Favola di Natale I Canto

Favola di Natale I Canto

Riassunto

Favola di Natale - Primo Canto continua l'avventura degli elfi scuri per ritrovare il loro manufatto e riprendere il posto tra gli elfi di Babbo Natale

Favola di Natale I Canto

Opera di Alessandro Cavaliere (Aleks Kishi – disegni Veronica Timone)

Continua la Favola di Natale (clicca qui per il prologo)

I canto – I Bambini senza amore  (parla Nathan)

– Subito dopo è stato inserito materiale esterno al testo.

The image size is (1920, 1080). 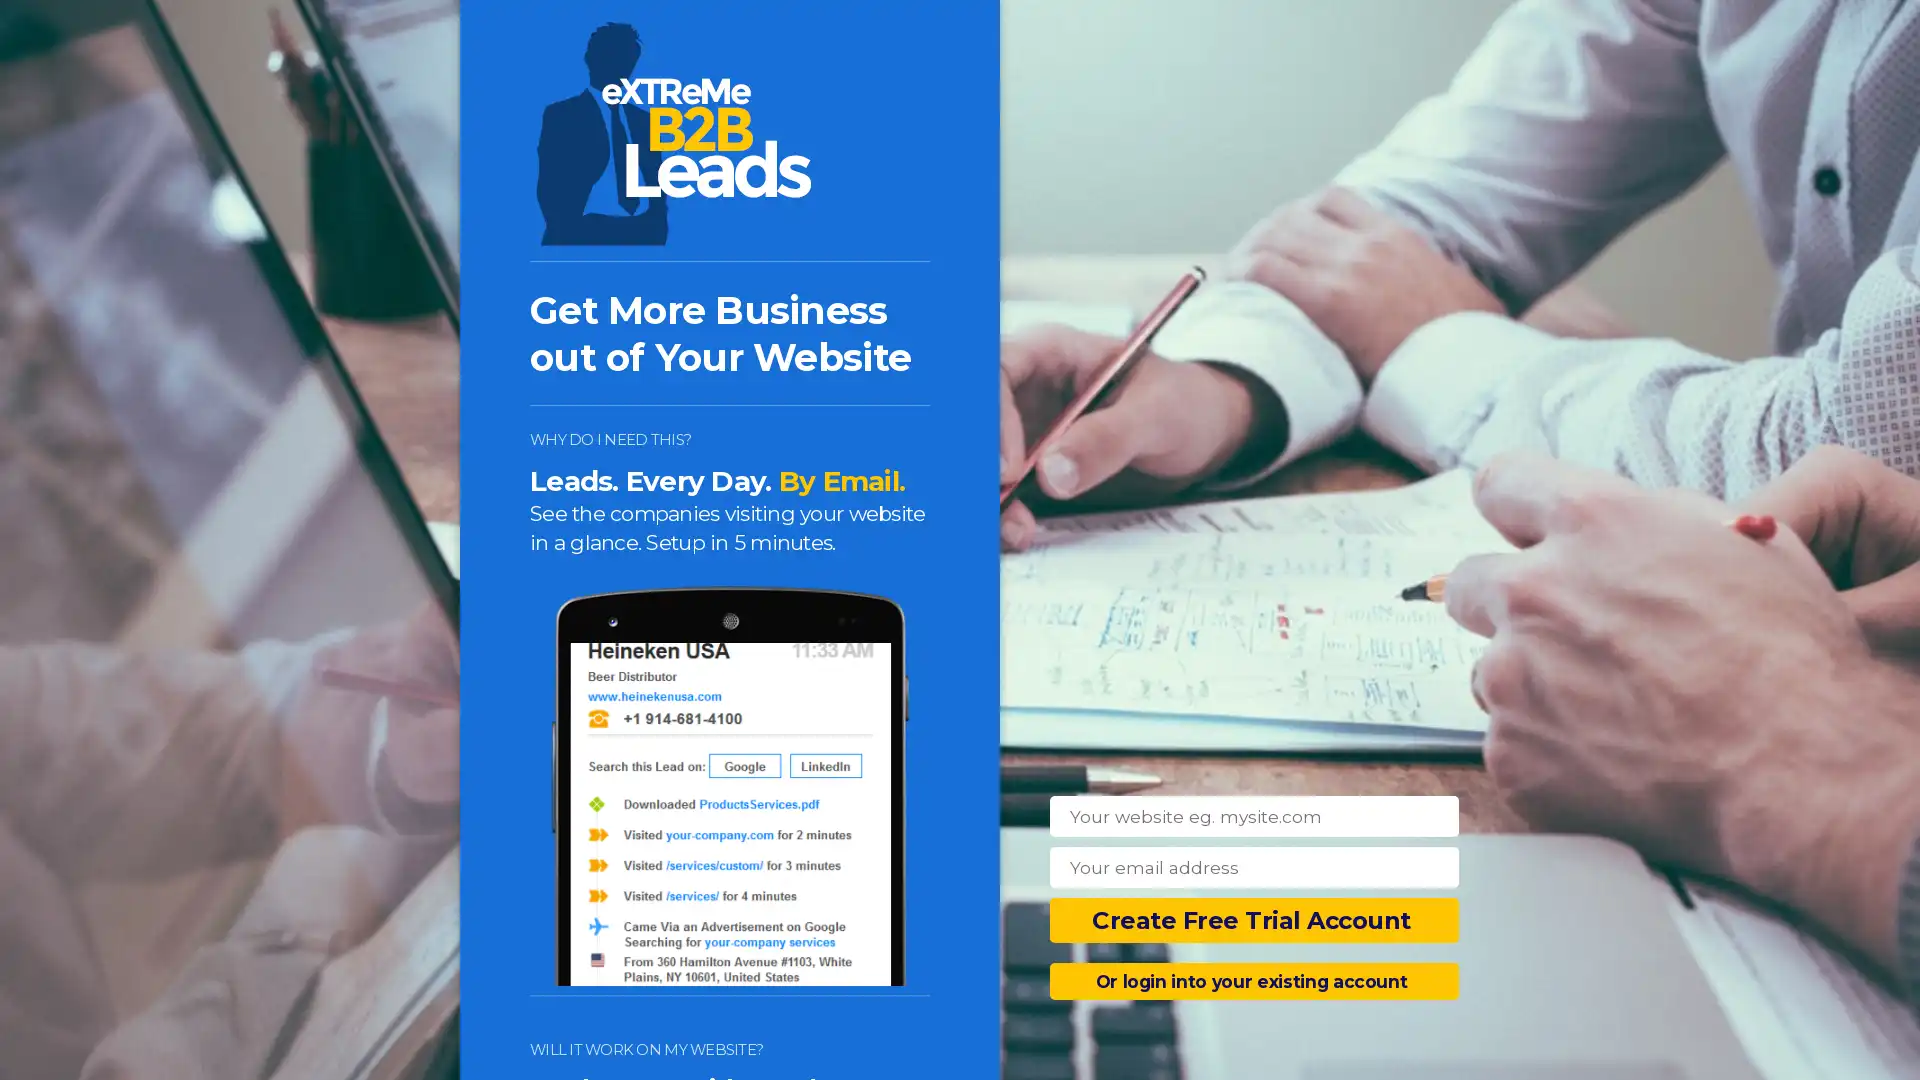 What do you see at coordinates (1253, 920) in the screenshot?
I see `Create Free Trial Account` at bounding box center [1253, 920].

Mi hanno sempre raccontato

di quando il sole splendeva alto e fiero,

giocando con le nuvole

picchiettando la sua luce qua giù.

Mi hanno sempre raccontato

di quando le risa dei bambini

non erano singhiozzi strozzati,

dal gelo di questo eterno inverno.

In questi racconti si narrava sempre

di quando i sorrisi erano vivi

come un fiore spontaneo

e non solo un momento rubato,

così frugale come un attimo di luce,

così duro come un pugno nello stomaco

tanto che cerchi di evitare

quanto più possibile di ridere,

per non sentire dolore.

Mi hanno raccontato

di quando i sogni erano fabbricati

anche qui in questa valle

e i giochi dei bambini

non avevano il sapore

dello stento e della privazione,

quando non dovevi star attento

che dietro un fiore

poteva celarsi l’orrore,

la morte e la punizione.

Sì, la punizione

per qualcosa di cui un bimbo

non ha colpa,

eppure, nonostante tutto

deve pagarne il fio,

perché questo mondo,

plasmato dagli adulti,

è un luogo che ha perso i suoi sogni,

perché questo mondo

è livido e grigio come la barriera

al confine dell’inverno,

come i ricordi che si sono infranti lì

con il sangue e la vita

dei nostri genitori.

Quei ricordi mai nati

di famiglie felici

di infanzie serene e gaie.

Qui, in questo regno di innocenti,

che sopravvivono tra la guerra

e lo spietato mercanteggiare con la vita

degli adulti,

sono cresciuto con quel sogno

di un mondo diverso e felice.

Immaginando quei prati verdi,

quei fiori senza il dono della morte,

quell’infanzia di nuvole e di sole

dove la sola preoccupazione

è correre senza cadere e farsi male.

Noi qui siamo i bambini senza amore

tutti insieme,

l’uno per l’altro e per nessuno,

in questo silenzio di pietre nere,

in questo raccolto di lacrime

sopravviviamo

con la speranza che quei sogni,

di tanto tempo fa,

possano un giorno diventare

così, d’improvviso, realtà.

Questa era la voce di Nathan mio nipote, cresciuto senza una famiglia. Un bambino che ha visto la luce del Sole solo tra le braccia di sua madre, la quale morì al sopraggiungere dell’inverno partorendo la piccola Lethitia che non vide mai queste terre verdi e lussureggianti e che crebbe con me e suo fratello alla chiesa del buon pastore.

La chiesa che raccoglieva tutti i bambini senza amore di questa terra. La chiesa in cui io, tra i pochi adulti, facevo echeggiare le antiche storie, di allegria e felicità di quando la Contea non era isolata dal resto di Artatia. Quando il nostro manufatto ci proteggeva dal gelo dell’inverno. La chiesa delle storie di tanto tempo fa.